With all images left out, restate the records below exactly as written.

──────── PROVIDED MATERIAL ────────

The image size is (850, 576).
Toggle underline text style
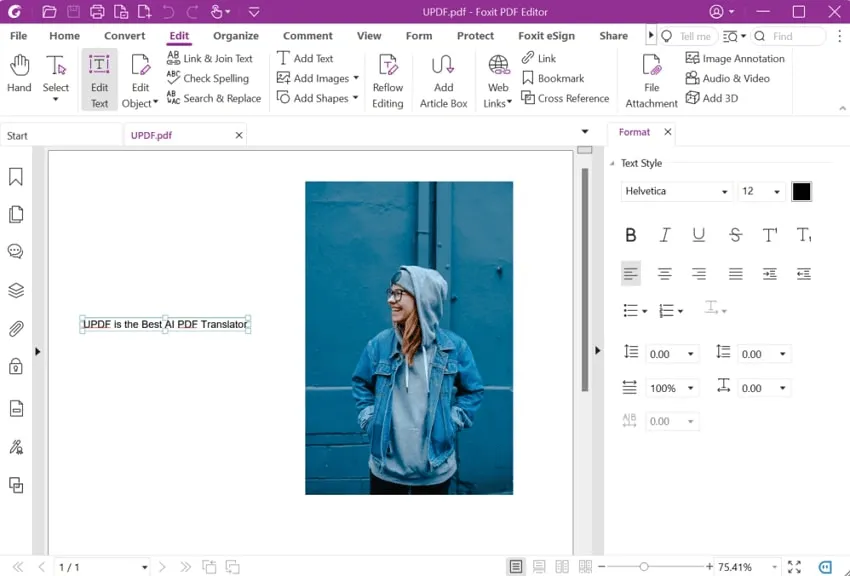pos(699,235)
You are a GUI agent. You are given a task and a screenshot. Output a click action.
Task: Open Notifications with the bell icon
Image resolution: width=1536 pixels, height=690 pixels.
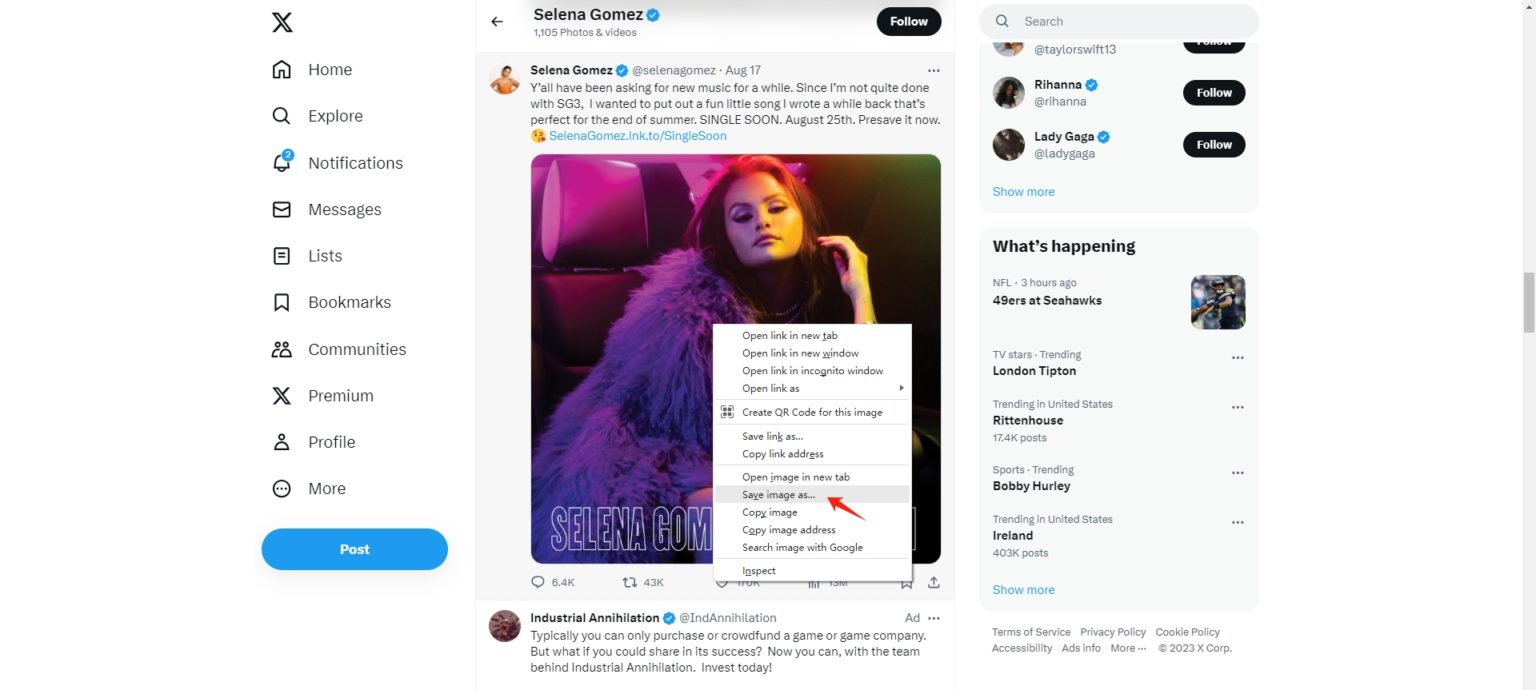[282, 162]
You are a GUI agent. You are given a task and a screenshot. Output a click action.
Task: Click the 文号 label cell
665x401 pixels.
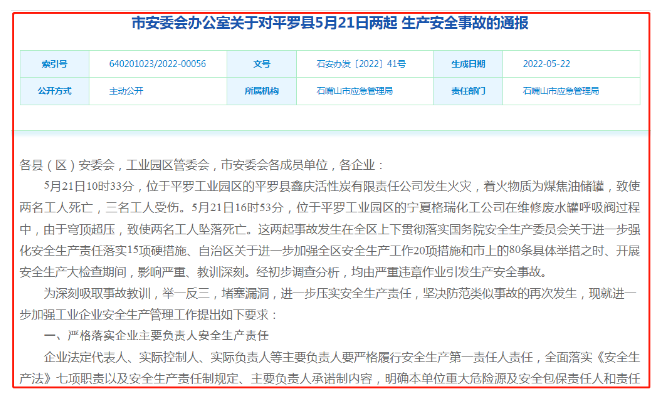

────────

--- EXERCISE SOLUTION ---
The image size is (850, 576).
Toggle underline text style
pos(699,235)
You are a GUI agent. You are given a task and a screenshot. Output a click action.
Task: Open Notifications with the bell icon
Image resolution: width=1536 pixels, height=690 pixels.
[282, 162]
You are a GUI agent. You are given a task and a screenshot. Output a click action.
Task: Click the 文号 label cell
665x401 pixels.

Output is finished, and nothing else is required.